EyeFi uses the on-board camera to detect, track, and estimate the motion trajectories of the people in its field of view. Simultaneously, using the on-board WiFi chipset, EyeFi overhears WiFi packets from nearby smartphones and extracts the Channel State Information (CSI) data from the WiFi packets. The CSI information is used to estimate the Angle of Arrival (AoA) of the smartphone from the EyeFi unit. Compared to existing WiFi-based AoA estimation techniques such as SpotFi [1], EyeFi uses a smartphone in motion as a transmitter (not a stationary desktop computer), uses a low sampling rate (around 23 packets per second), and uses a novel teacher-student based visually guided neural network to speed up the AoA estimation by over 3,800 times. For each person (i.e., smartphone) generating the WiFi traffic, a sequence of AoAs is estimated to capture the motion trajectory of the individual. Then EyeFi performs cross-modal trajectory matching to determine the identity of the individuals.

As most people use smartphones and the same smartphone is usually used for an extended period of time, EyeFi can identify the same person across time using the unique MAC address associated with each device. As the MAC address does not reveal the true identity of the person, a higher level of privacy is also enabled. For more detail, please refer to our paper: "EyeFi: Fast Human Identification Through Vision and WiFi-based Trajectory Matching".


Dataset Collection

For this project, we collected our own WiFi CSI dataset with Google Pixel 2 XL, Intel NUC with Intel 5300 WiFi card and Bosch Flexidome IP Panoramic 7000 camera as shown below:

Responsive image

In our experiments, we used Intel 5300 WiFi Network Interface Card (NIC) installed in an Intel NUC and Linux CSI tools [2] to extract the WiFi CSI packets. The (x,y) coordinates of the subjects are collected from Bosch Flexidome IP Panoramic 7000 panaromic camera mounted on the ceiling and Angle of Arrival (AoA) derived from the (x,y) coordinates. Both the WiFi card and camera are located at the same origin coordinates but at different height, the camera is location around 2.85m from the ground and WiFi antennas are around 1.12m above the ground.

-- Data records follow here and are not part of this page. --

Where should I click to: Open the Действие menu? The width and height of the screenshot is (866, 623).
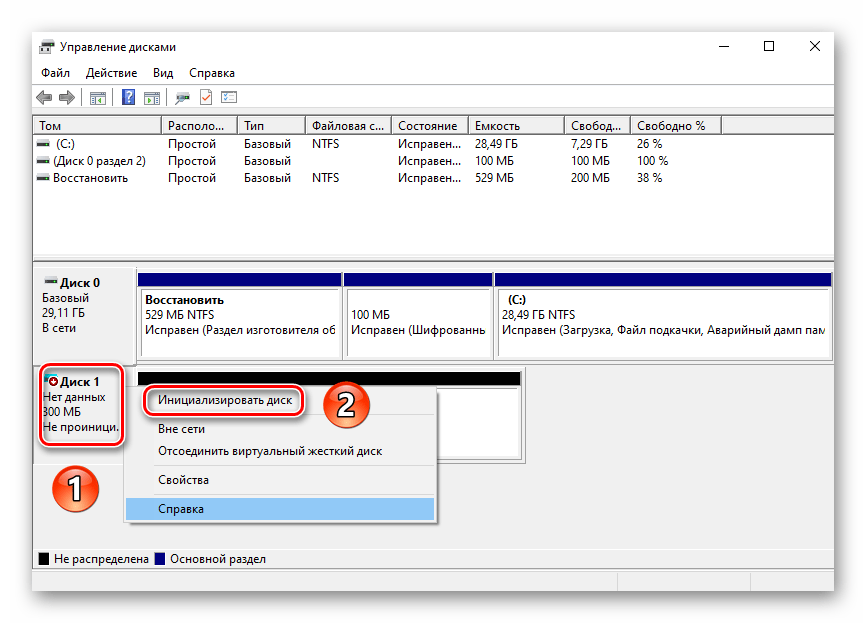click(x=111, y=73)
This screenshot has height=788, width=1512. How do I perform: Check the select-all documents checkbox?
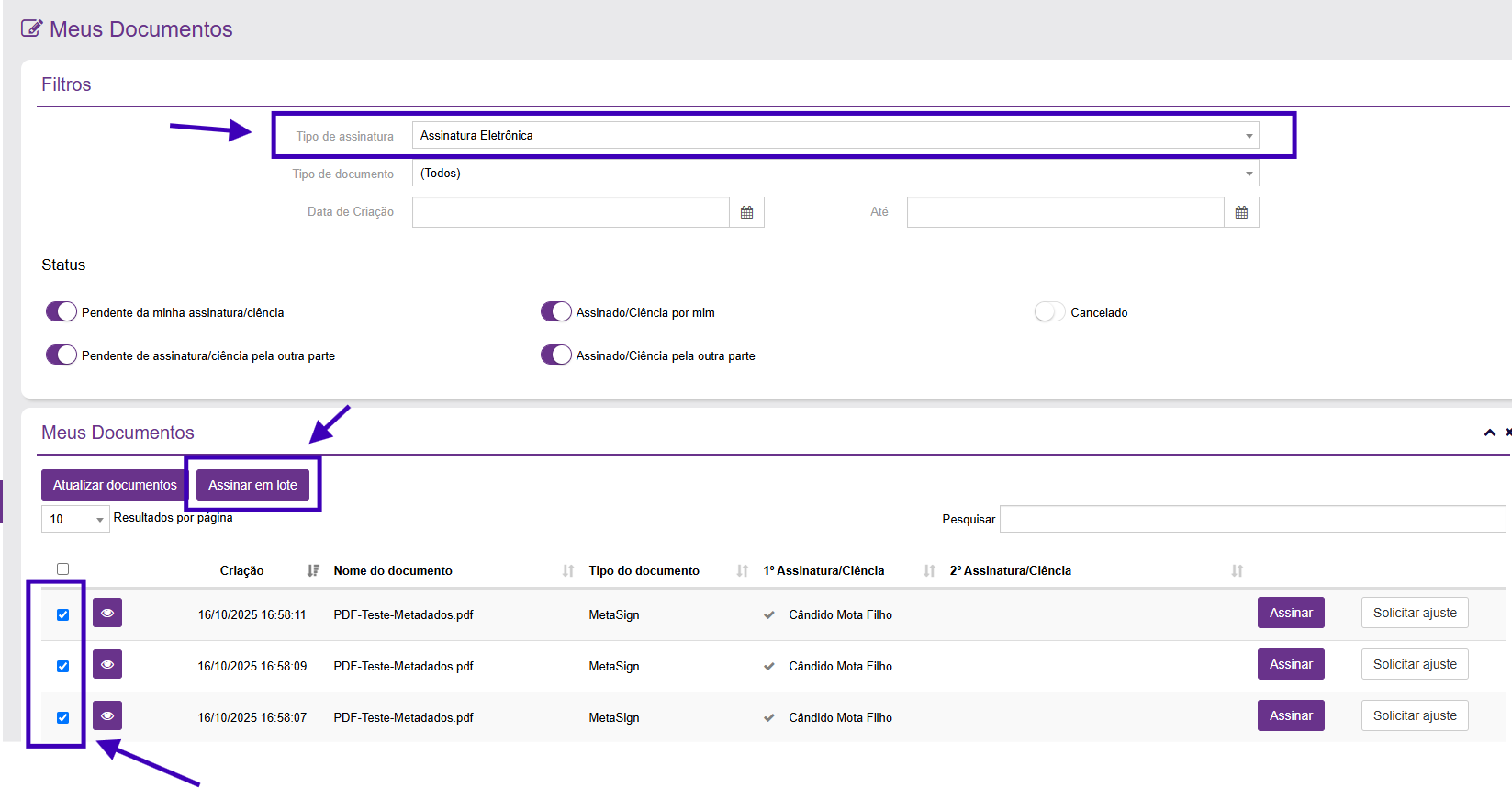click(x=62, y=569)
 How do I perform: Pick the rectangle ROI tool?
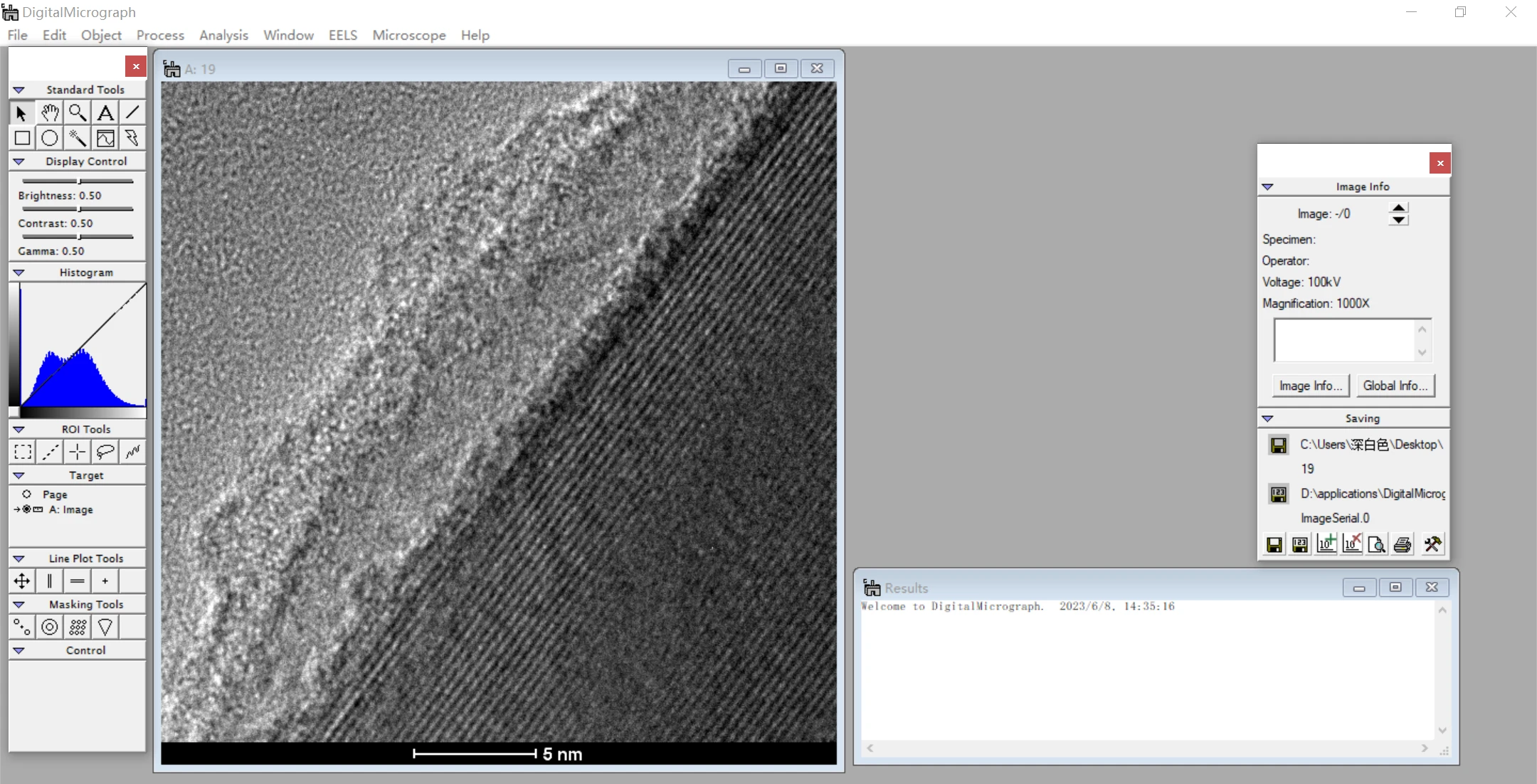click(23, 451)
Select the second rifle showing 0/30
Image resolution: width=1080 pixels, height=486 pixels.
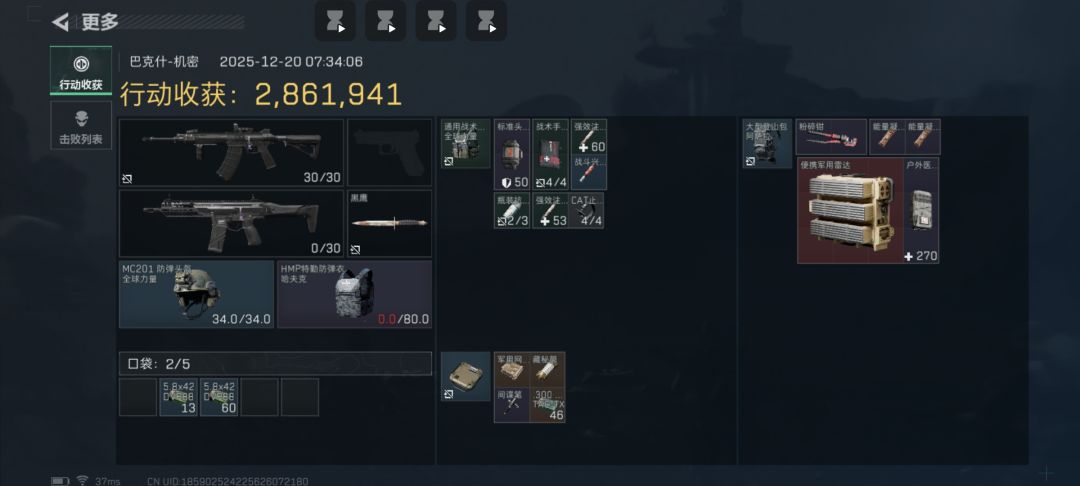tap(231, 224)
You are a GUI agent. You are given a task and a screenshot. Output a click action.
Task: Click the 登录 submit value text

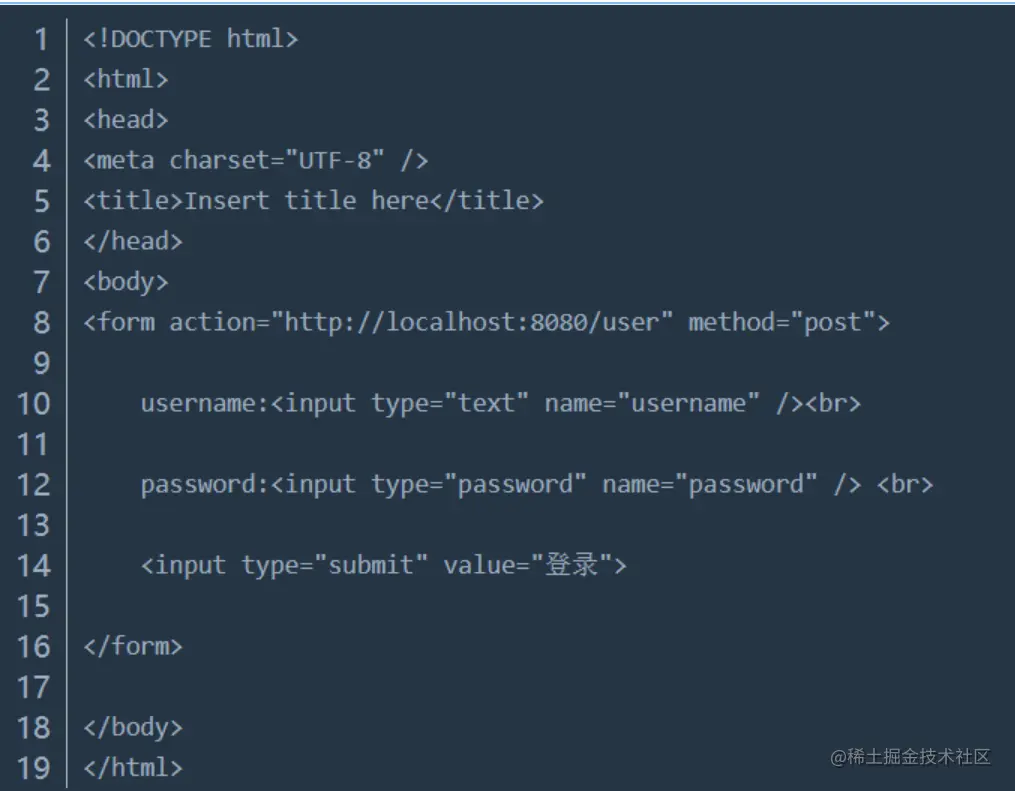(572, 565)
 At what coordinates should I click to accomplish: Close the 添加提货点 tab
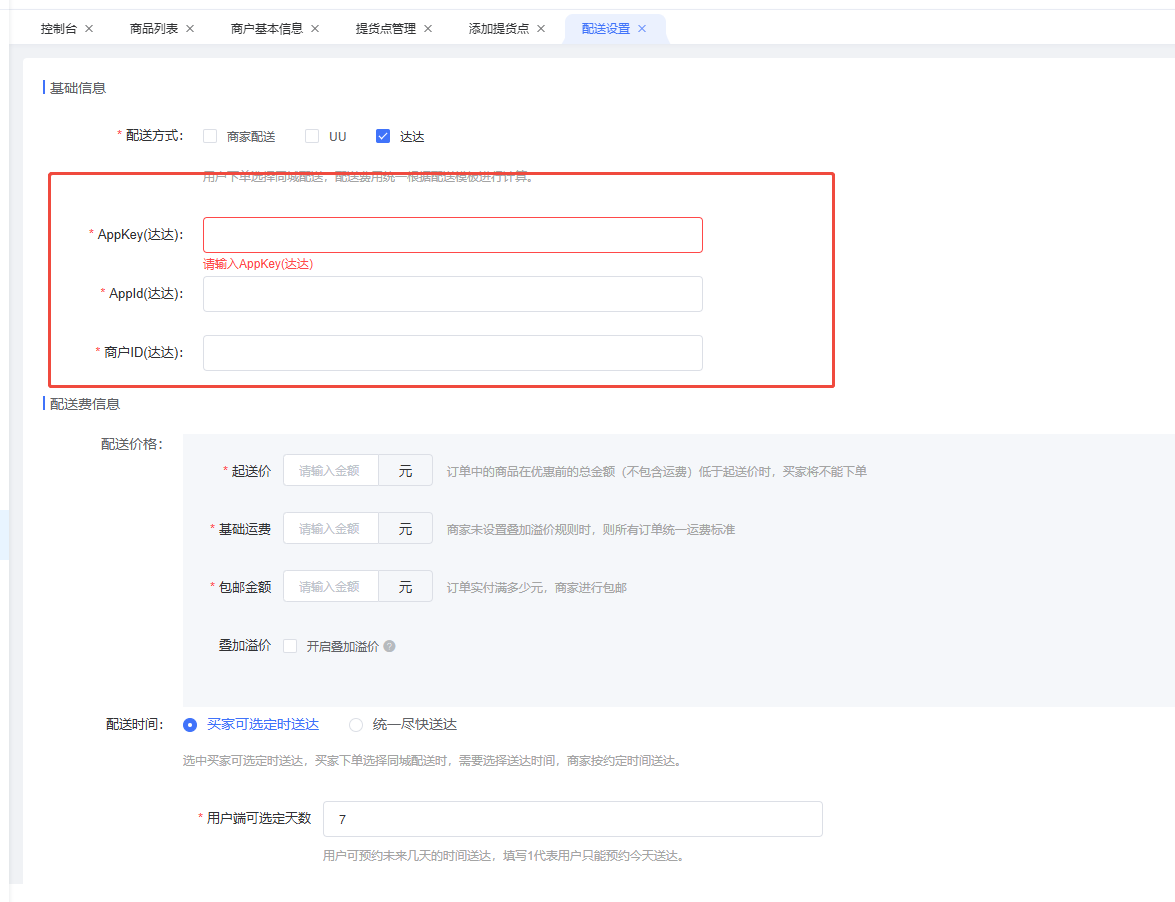(541, 29)
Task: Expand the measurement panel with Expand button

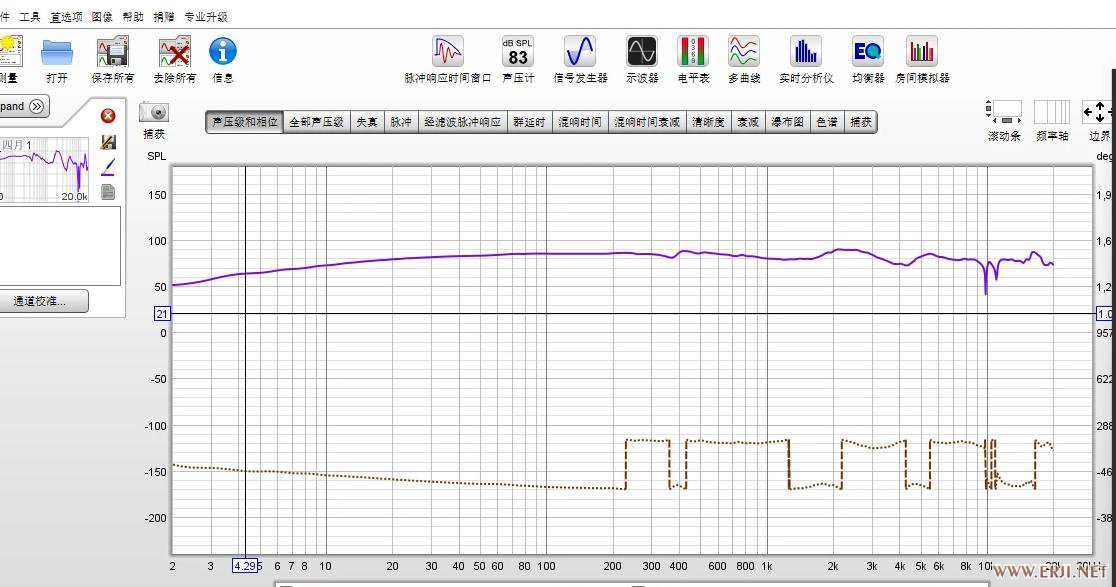Action: [x=24, y=106]
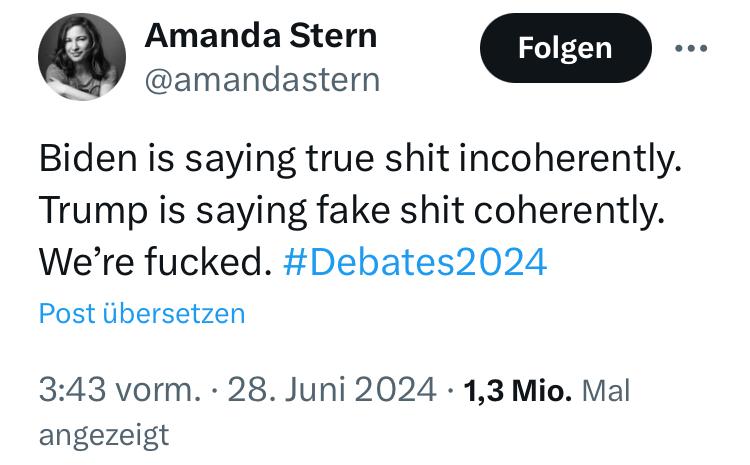Open the @amandastern handle link
The image size is (750, 465).
point(262,80)
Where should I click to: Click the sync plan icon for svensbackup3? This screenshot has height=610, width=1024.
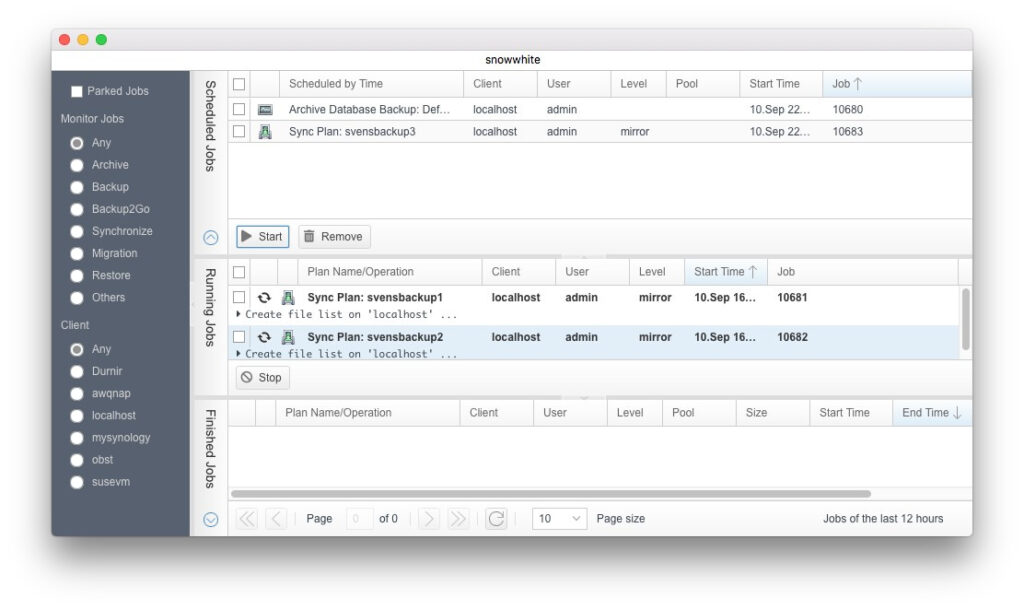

The data collection environment consists of two areas (shown below), first one is an rectangluar space messured 11.8m x 8.74m, and the sceond space is a irregularly shaped kitchen area with maximum distances of 19.74m and 14.24m between two walls. The kitchen also has numerous obstacles and different materials that pose different RF reflection characterics includes strong reflector such as metal refrigerators and dishwashers.

Responsive image

To collect the WiFi data, we used a Google Pixel 2 XL smartphone as an access point and connect the Intel 5300 NIC to it for WiFi communication. The transmission rate is about 20-25 packets per second. The same WiFi card and phone are used in both lab and kitchen area.


Dataset Release

We release our collected dataset to the community, more information can be found on the webpage:
Zenodo:   https://zenodo.org/record/3882104


Citation

If you use our dataset or find our paper useful, please cite our paper:

@inproceedings{fang2020eyefi,
    title={EyeFi: Fast Human Identification Through Vision and WiFi-based Trajectory Matching},
    author={Fang, Shiwei and Islam, Tamzeed and Munir, Sirajum and Nirjon, Shahriar},
    booktitle={2020 16th International Conference on Distributed Computing in Sensor Systems (DCOSS)},
    pages={59--68},
    year={2020},
    organization={IEEE}
}

References

1. Kotaru, Manikanta, et al. "Spotfi: Decimeter level localization using wifi." Proceedings of the 2015 ACM Conference on Special Interest Group on Data Communication. 2015.
2. Halperin, Daniel, et al. "Tool release: Gathering 802.11 n traces with channel state information." ACM SIGCOMM Computer Communication Review 41.1 (2011): 53-53.